Saved data entries
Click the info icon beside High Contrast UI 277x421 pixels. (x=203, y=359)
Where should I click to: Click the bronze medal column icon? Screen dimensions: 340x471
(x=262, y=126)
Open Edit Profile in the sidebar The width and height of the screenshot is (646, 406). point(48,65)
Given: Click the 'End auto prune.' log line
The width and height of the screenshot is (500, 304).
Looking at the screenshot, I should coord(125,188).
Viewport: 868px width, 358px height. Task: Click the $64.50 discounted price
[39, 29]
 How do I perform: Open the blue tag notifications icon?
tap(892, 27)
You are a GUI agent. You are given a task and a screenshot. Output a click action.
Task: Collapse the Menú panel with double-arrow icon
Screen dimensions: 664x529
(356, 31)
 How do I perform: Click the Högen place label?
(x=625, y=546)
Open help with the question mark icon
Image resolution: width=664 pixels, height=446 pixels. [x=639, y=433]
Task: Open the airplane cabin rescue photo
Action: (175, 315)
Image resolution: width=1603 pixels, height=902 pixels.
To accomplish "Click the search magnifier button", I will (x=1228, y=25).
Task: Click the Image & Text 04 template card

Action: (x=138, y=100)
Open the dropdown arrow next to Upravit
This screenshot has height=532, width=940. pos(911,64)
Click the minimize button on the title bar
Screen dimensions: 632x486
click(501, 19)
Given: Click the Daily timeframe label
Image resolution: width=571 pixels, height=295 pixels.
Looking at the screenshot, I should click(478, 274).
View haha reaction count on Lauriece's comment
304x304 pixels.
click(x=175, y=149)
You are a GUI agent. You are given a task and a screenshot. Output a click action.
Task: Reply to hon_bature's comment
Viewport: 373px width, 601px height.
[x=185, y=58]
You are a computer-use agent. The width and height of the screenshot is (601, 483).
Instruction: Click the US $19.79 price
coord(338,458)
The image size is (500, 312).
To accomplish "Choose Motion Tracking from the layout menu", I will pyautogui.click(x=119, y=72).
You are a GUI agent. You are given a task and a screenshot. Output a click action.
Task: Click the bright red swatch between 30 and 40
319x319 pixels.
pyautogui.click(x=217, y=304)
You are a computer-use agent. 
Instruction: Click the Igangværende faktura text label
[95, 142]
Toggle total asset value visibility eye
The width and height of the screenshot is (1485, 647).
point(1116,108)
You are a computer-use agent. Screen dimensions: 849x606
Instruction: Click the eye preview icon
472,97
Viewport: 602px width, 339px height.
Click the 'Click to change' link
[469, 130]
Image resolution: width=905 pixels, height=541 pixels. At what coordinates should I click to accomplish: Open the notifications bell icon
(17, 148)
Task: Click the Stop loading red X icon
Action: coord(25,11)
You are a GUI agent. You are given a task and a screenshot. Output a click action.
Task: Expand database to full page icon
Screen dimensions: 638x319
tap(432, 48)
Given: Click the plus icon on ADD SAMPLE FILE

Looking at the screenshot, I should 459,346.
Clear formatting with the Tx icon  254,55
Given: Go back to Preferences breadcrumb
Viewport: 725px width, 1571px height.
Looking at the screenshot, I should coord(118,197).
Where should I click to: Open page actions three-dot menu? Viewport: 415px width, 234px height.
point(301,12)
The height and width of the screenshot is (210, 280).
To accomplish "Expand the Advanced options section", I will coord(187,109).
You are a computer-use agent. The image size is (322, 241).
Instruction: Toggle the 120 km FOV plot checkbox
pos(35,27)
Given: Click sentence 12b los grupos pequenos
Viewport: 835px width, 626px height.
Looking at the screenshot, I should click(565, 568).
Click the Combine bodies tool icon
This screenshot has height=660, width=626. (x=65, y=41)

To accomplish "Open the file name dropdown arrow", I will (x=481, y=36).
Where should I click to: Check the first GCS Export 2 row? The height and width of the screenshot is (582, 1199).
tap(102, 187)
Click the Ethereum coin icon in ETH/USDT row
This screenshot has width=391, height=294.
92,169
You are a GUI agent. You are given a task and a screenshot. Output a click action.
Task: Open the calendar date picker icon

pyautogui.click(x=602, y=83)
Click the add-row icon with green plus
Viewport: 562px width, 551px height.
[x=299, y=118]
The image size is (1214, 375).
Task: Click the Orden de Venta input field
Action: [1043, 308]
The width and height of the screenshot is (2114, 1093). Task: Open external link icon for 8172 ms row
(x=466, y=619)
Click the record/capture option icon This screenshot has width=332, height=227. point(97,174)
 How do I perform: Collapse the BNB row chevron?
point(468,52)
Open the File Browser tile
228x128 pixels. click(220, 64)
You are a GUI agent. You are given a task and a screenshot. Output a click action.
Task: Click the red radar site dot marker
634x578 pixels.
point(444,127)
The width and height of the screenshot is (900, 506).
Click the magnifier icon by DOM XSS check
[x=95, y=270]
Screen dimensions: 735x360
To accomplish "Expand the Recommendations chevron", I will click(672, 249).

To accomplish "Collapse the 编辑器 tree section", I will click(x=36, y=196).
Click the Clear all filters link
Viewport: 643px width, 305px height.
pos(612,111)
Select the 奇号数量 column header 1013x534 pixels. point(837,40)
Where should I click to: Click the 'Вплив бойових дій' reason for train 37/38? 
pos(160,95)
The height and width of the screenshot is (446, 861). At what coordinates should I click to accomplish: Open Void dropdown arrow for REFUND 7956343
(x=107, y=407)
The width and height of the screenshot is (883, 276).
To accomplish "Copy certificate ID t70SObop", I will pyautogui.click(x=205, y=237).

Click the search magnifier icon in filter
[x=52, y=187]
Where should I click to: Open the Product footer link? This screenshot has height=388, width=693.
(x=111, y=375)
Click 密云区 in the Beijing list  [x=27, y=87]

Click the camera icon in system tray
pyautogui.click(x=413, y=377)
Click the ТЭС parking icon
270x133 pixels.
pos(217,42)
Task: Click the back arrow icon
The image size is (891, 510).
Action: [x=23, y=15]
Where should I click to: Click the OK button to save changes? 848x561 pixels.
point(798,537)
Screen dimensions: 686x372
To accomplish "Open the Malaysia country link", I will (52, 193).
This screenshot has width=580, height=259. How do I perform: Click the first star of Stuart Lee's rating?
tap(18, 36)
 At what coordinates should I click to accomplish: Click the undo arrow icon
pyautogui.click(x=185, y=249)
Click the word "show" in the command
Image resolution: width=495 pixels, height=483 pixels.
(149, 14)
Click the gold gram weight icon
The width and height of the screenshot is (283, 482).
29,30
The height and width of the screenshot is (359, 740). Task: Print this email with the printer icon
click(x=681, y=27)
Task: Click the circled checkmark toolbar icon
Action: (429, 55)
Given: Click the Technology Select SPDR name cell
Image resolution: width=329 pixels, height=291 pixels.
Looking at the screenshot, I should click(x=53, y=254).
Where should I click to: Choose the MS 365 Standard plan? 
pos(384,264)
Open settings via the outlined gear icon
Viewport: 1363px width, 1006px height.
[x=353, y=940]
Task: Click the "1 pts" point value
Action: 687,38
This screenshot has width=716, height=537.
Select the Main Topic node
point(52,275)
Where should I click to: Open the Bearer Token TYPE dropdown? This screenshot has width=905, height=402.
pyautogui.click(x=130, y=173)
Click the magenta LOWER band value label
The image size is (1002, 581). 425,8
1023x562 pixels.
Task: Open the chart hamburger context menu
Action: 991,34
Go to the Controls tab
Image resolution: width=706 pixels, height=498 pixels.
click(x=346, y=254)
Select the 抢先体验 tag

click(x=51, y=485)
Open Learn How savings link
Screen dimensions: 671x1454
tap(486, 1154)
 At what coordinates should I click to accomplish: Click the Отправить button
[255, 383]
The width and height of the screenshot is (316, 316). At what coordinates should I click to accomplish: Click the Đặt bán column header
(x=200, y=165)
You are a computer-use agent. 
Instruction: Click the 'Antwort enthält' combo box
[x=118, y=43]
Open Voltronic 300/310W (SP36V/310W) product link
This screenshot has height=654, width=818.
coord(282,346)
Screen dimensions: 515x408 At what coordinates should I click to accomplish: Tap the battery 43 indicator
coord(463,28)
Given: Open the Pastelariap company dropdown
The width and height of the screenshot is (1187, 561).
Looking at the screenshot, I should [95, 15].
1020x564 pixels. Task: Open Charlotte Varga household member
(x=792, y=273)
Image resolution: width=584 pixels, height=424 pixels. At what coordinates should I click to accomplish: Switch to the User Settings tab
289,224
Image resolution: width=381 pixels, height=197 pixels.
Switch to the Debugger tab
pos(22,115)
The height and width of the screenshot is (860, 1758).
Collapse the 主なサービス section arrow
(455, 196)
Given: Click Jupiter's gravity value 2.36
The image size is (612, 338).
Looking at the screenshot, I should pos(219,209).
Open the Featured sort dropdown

Problem
Find the word "computer" in the entries. Copy each line that holds it.

Solution to the problem
You are a computer-use agent. The width and height of the screenshot is (601, 483).
You are a computer-use agent. 
You are a computer-use agent. Screen dimensions: 849x606
You are a computer-use agent. The image size is (322, 241).
You are a computer-use agent. 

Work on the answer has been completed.